Paper + Imagination = Origami

Many people will have done Origami in some form at school - whether it was just simply making paper planes, or perhaps making a chatterbox like this.

But if you think Origami is simply folding paper, then think again!

Origami can benefit your body and mind in so many ways. It is used in areas as broad as education, science, space technology and therapy. Even in your car - think of your car's safety airbag, all folded up neatly, using the principles of origami to keep it safe and ready to spring into action and unfold when needed!

Origami is a an art form, a creative outlet and a tool for learning that needs minimal supplies. But why is it so good for you?

Do the Maths
Origami can give kids a great introduction to many mathematical concepts. Transforming a flat piece of paper into a three dimensional object helps build spatial awareness and learn about geometry. When the paper is folded, shapes are seen - squares, triangles, rectangles and rhombuses. Fractions and symmetry are also experienced when the paper is folded in half and folds made on one side are repeated on another. Following the instructions to create something teaches sequencing skills.  Patterning can also be discovered and learned.
Children learn a lot through play, and playing with origami can let them discover all these mathematical concepts in a fun way, making them prepared for more formal maths lessons as they get older.

Body and mind working together

Origami uses both hands and both sides of your brain. Physically, the left side of  your brain controls the right side of your body and vice versa. The left side of your brain is the part used for logical, analytical and rational skills, whereas the right side of your brain is used for creativity and imagination. When practising Origami, we use elements from both sides of our brain and since brain is like a muscle, the more we use it the stronger it gets. In doing Origami, we are strengthening our whole brain.

 The manipulation of the paper also helps develop fine motor skills and hand-eye co-ordination.
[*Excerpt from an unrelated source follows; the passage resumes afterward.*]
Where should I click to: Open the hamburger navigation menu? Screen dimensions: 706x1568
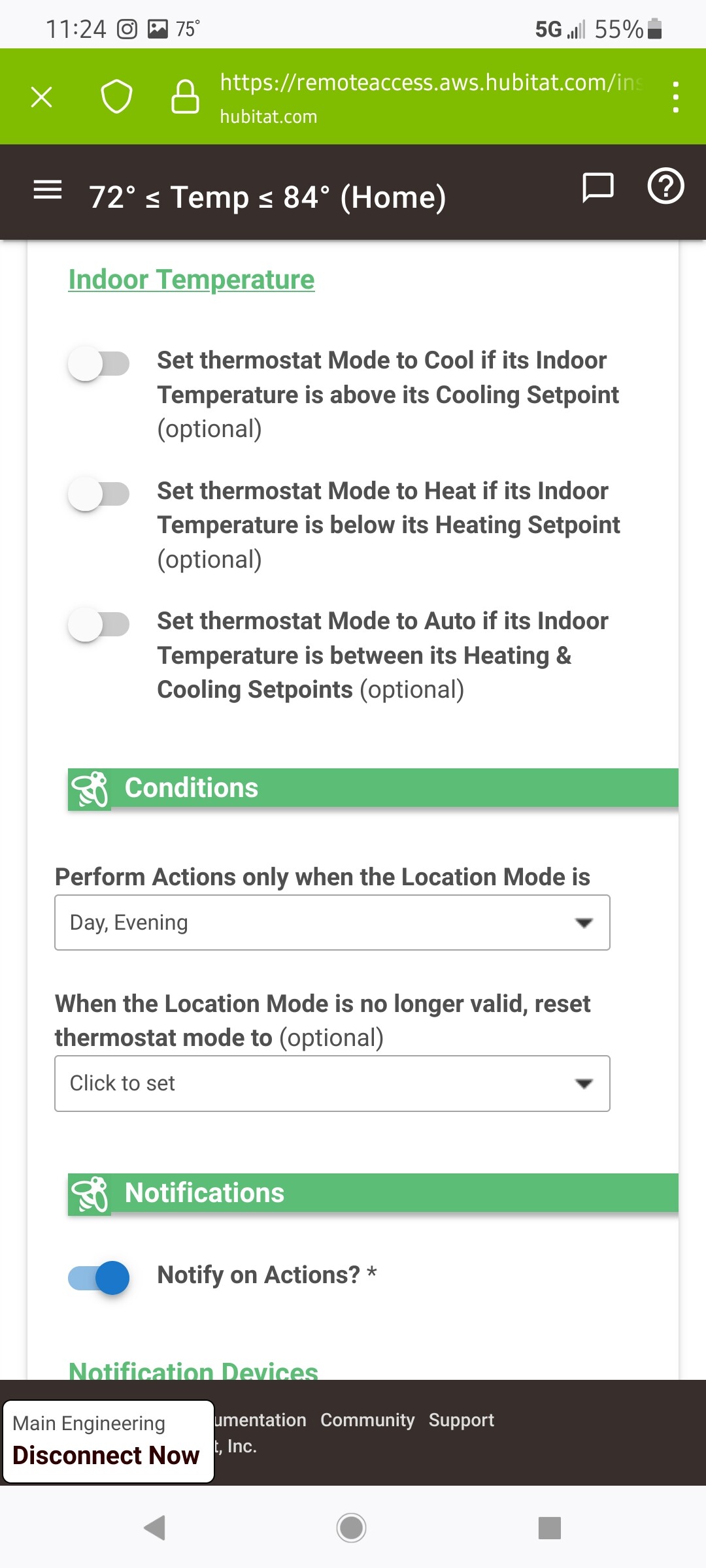pos(48,190)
This is one reason that origami is often used in therapy and rehabilitation of people with hand injuries and also people who have suffered strokes.

Creativity unleashed
You have to get creative to turn a flat piece of paper into a three dimensional structure that resembles a real life object. To be able to imagine the resulting animal or whatever you are creating and to see its growth as you fold the paper stretches imagination and builds creativity. The more you fold, the more patterns you will begin to see and your creativity can take hold as you explore the endless possibilities.

Focus, Resilience and Problem Solving
Through origami, skills of concentration, attention, persistence and self evaluation can be developed. Origami gives you the opportunity to work through a problem, evaluate when things go wrong (this can be easily seen when mistakes are made in folding!) and have the persistence to keep going and work through the frustration of mistakes. 
These are more reasons that origami is used in therapy - particularly with things like ADD in kids and also depression and mental illnesses. There are many stories that can be found of people who have found help through Origami for their mental issues.

Try it for yourself

As you can see, the benefits of doing Origami are plentiful, and for kids it is a great opportunity to learn and develop a variety of skills in a fun way.

Origami can be practised alone or with others meaning it can be both a social activity or a solitary one, encouraging interaction with others, or self reflection and calming time.

So are you convinced that Origami is good for you?

Why not try it for yourself and encourage your kids to try.